Suppose même qu’il envoie une escadre pour détruire le royaume de la flibuste. Qui te dit que nous, les premiers marins de l’époque, nous n’aurions pas l’avantage sur cette escadre !… J’admets que nous soyons battus dans une rencontre : où donc le roi trouvera-t-il des troupes de débarquement assez nombreuses pour nous attaquer et nous réduire dans nos forteresses et dans nos campements ? Ta mort, baron, tu le vois, n’entraîne pour moi aucune conséquence !… Mais voilà déjà trop de paroles inutiles ; c’est un oui ou un non qu’il me faut ; j’attends !

Montbars, en parlant ainsi, porta la main à l’un des deux longs pistolets richement damasquinés que soutenait sa ceinture.

L’amiral comprit qu’une seconde d’hésitation, et c’en était fait de lui : il étouffa un soupir, et tendit au flibustier le pli qu’il tenait du roi.

— Prends, lui dit-il ; je dois sauver l’armée.

— Allons donc ! s’écria Montbars. Te figures-tu que j’ai deux paroles ? Je ne me rétracte et je n’oublie jamais.

J’ai dit que toi-même tu déchirerais de tes propres mains ce brevet honteux ; je n’aime pas à me répéter.
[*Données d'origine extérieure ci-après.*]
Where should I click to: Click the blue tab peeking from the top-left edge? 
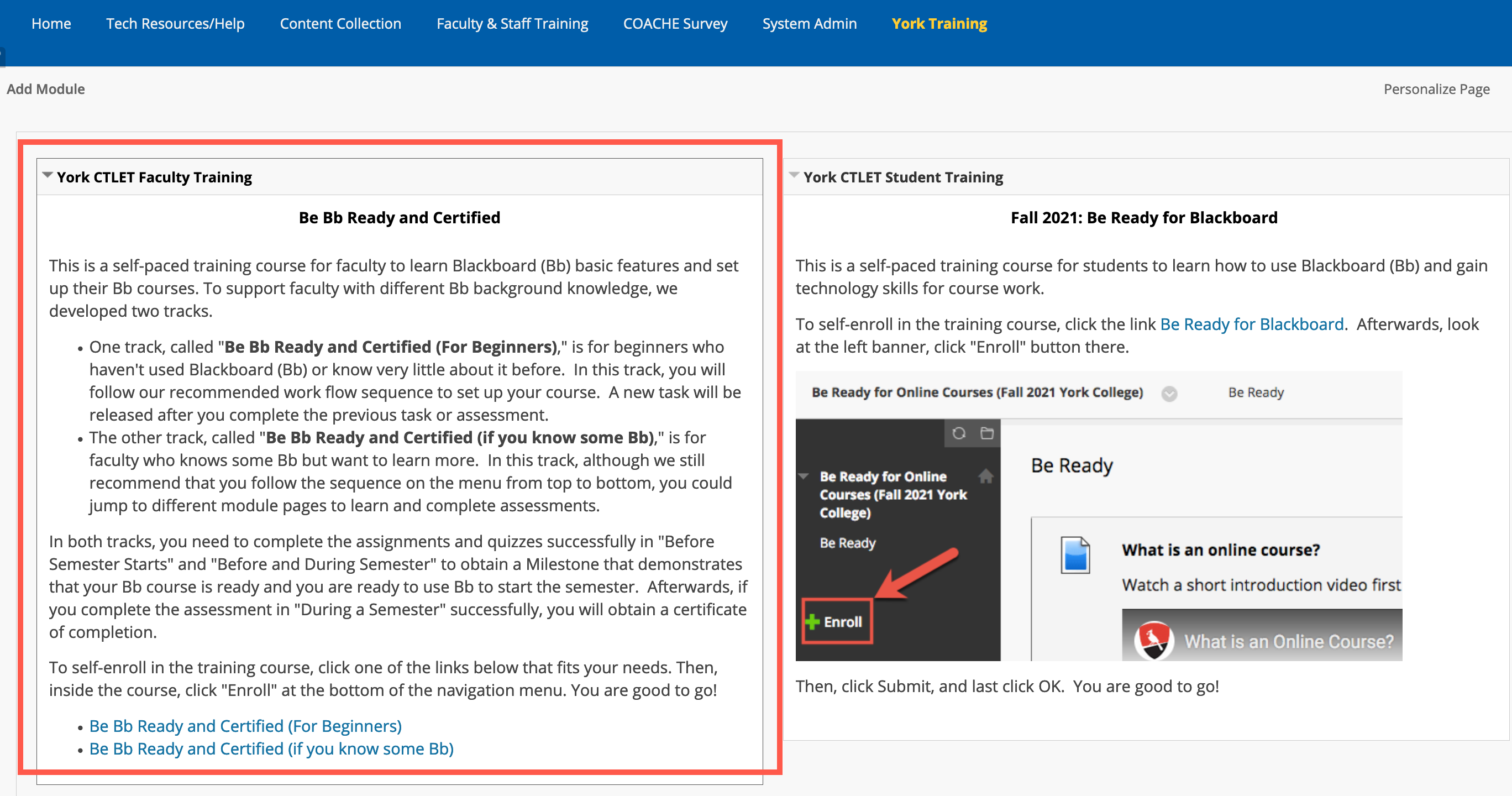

Obéis !

L’amiral frémissant de rage, dut subir, sans murmurer, cette dernière humiliation !

— À présent, il te reste à me faire reconnaître comme ton supérieur par tes officiers, dit Montbars qui, ouvrant aussitôt la porte, appela l’état-major de l’amiral, pendant que le baron remettait un peu d’ordre dans sa toilette et faisait disparaître les morceaux de la lame de son épée.

— Messieurs, dit l’amiral en s’adressant à ses officiers, M. de Montbars vient de me communiquer un ordre écrit par Sa Majesté qui lui confère un pouvoir illimité, sans bornes, supérieur au mien ! Vous aurez donc à vous soumettre aux ordres que M. de Montbars jugera à propos de vous donner !…
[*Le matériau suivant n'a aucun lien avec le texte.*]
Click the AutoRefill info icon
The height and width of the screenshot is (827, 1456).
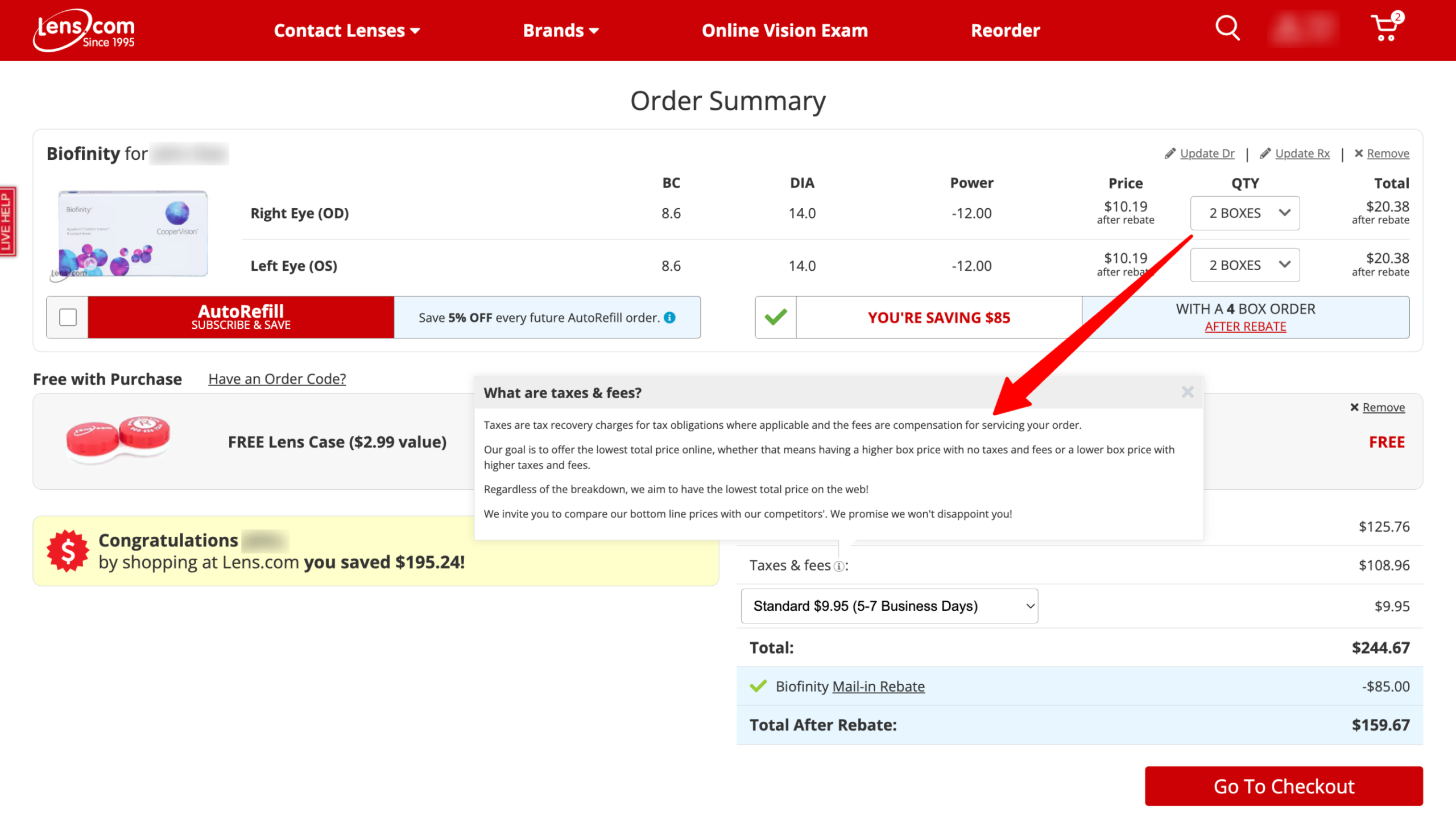click(670, 317)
Cette déclaration n’étonna pas encore autant les officiers que la pâleur de l’amiral ; ils s’expliquèrent bientôt son émotion par le désappointement et le déplaisir que devait lui causer sa disgrâce.
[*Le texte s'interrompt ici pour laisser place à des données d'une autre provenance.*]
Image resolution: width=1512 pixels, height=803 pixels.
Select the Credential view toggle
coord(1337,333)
— Croyez-vous toujours qu’il soit nécessaire que je me rende à bord du vaisseau le Sceptre, amiral ? demanda le flibustier en prenant congé du baron, qui se mordit la lèvre jusqu’au sang et ne répondit pas à cette question ironique.

— Ah ! murmura-t-il, en voyant Montbars s’éloigner, tu me paieras cher tes insultes… L’enivrement de ton éphémère triomphe sera de bien courte durée… Insensé ! tu n’as pas compris que si je me suis humilié ainsi devant toi, ce n’est pas à la peur de la mort que j’ai cédé… Si je n’avais pas voulu vivre pour jouir de la vengeance que je tiens déjà dans mes mains, qui ne peut m’échapper, je t’aurais laissé commettre ton crime… N’importe ! ce Montbars n’est pas un homme ordinaire, un ennemi à dédaigner. Nous devons, Laurent et moi, redoubler de prudence, ne négliger aucun moyen pour atteindre le but de notre projet commun.